In 1985 she was admitted into the Project 100 program, which is now referred to as the STAR program.

Having so much on her plate didn't stop Walker from beating the odds and making a mark on campus. As a commuter student, she felt it was crucial that she get involved.

Becoming homecoming queen was only one of her firsts. She was also the first undergrad to become a campus ministry intern and the first student tour guide coordinator.

Raising awareness for Hunger Week was a big priority for Walker, who helped to pass out food in the neighborhood weekly and worked closely with Focus Hope.

A mixture of all of these things helped her gain notice on campus.

Now as a mentor, Walker aims to give students guidance and a sense of belonging.

"I met Ms. Walker at the end of the school year in 2009," said freshman Raymond Lynem III. "She was very helpful and somebody I could come to."

Walker, a math and education major, graduated from U of D in 1990. She said she found inspiration from three key people on campus: history Prof.
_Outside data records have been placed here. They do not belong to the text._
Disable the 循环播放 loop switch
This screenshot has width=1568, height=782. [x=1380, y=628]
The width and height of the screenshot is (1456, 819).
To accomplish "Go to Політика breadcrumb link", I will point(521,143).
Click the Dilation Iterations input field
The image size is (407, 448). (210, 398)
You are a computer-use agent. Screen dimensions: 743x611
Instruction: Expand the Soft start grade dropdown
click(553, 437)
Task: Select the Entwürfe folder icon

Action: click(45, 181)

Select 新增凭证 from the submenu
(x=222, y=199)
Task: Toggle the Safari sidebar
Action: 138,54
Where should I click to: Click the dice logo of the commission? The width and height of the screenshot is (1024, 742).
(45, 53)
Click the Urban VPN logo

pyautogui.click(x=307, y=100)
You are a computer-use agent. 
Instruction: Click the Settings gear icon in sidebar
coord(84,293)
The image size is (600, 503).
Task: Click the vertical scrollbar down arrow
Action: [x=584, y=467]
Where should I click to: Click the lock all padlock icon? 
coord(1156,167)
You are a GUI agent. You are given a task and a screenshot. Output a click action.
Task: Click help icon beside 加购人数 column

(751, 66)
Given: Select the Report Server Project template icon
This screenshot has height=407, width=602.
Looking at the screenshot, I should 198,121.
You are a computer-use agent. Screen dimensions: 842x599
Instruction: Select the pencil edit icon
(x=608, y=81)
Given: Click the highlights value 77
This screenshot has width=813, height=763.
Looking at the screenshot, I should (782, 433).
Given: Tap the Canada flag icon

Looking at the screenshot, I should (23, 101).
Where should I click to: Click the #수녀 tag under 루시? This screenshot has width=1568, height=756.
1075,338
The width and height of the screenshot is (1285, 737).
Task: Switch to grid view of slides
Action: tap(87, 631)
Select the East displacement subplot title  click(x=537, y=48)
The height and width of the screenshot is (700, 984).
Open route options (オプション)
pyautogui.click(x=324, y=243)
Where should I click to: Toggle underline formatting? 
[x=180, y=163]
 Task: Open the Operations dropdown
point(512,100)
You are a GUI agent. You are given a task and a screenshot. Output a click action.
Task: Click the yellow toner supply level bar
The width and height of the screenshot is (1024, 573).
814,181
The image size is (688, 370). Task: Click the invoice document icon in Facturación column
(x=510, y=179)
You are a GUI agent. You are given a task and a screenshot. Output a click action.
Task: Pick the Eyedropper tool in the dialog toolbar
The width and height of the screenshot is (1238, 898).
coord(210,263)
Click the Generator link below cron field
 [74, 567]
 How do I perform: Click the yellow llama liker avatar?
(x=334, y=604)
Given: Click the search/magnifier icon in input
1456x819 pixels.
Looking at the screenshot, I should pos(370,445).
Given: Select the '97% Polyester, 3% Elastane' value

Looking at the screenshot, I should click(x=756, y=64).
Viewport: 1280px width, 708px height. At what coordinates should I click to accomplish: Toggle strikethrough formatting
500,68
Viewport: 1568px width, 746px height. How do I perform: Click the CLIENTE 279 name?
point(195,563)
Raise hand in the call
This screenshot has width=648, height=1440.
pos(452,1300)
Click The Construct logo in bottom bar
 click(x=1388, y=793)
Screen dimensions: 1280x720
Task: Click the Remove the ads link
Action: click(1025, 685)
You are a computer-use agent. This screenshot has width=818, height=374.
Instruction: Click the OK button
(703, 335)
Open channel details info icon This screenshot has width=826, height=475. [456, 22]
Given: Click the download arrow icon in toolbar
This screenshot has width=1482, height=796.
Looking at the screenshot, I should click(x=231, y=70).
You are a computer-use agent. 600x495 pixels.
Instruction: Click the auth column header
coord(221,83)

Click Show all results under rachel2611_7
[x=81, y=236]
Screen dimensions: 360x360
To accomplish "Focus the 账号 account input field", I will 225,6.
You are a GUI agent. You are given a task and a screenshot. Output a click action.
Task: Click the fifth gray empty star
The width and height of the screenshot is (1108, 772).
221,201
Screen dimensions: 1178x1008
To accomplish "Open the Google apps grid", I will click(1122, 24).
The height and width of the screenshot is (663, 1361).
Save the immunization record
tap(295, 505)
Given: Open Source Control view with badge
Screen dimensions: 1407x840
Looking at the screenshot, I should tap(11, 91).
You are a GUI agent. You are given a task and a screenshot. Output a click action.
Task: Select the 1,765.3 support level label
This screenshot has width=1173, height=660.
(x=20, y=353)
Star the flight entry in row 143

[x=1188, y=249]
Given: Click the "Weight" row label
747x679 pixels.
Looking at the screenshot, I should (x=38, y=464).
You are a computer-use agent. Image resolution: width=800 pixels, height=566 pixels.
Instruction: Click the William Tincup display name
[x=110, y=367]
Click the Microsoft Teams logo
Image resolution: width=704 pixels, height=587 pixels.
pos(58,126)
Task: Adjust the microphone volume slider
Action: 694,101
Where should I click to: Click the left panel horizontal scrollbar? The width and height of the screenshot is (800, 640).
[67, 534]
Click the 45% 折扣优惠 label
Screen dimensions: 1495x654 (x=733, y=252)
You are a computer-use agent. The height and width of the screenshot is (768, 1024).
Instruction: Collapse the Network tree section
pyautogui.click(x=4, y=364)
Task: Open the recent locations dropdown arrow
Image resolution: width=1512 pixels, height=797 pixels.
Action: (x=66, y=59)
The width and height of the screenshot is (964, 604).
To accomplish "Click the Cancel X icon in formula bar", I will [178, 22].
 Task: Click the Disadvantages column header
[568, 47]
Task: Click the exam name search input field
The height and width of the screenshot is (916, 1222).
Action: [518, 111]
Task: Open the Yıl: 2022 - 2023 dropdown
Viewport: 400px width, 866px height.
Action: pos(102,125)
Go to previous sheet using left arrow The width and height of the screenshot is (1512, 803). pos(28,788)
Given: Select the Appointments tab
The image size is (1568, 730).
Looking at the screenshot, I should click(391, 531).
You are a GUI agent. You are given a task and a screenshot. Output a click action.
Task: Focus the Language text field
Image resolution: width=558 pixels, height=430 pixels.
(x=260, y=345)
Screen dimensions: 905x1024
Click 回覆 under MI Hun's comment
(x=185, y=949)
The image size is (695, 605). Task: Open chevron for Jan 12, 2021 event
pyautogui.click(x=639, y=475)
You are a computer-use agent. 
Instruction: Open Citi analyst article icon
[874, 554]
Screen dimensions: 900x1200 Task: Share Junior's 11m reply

Kathy Bush, adviser Ron Naski and the Rev. Bernie Owens, ministry mentor.

"Kathy Bush made me a bold, fiery, passionate person about my students," said Walker. "Ron Naski taught me to be the teacher I became and how to have compassion and patience for my students, while Father Bernie Owens, my spiritual director, taught me to be true to my faithful spirit and allow it to shine."

From an early age, Walker knew that she wanted to impact the lives of others.

As a mentor, Walker always encourages commuter students to be social and get involved.

"I was very involved in campus ministry," said Walker. "I have a lot of great parts about my job, but the best part is helping to educate another young person. I would say that I am a compassionate optimist."

Though many years have passed since her homecoming title, Walker has fond memories of that moment.

"I was honored that the work that I put in on campus and in my life was recognized by so many other people," she said.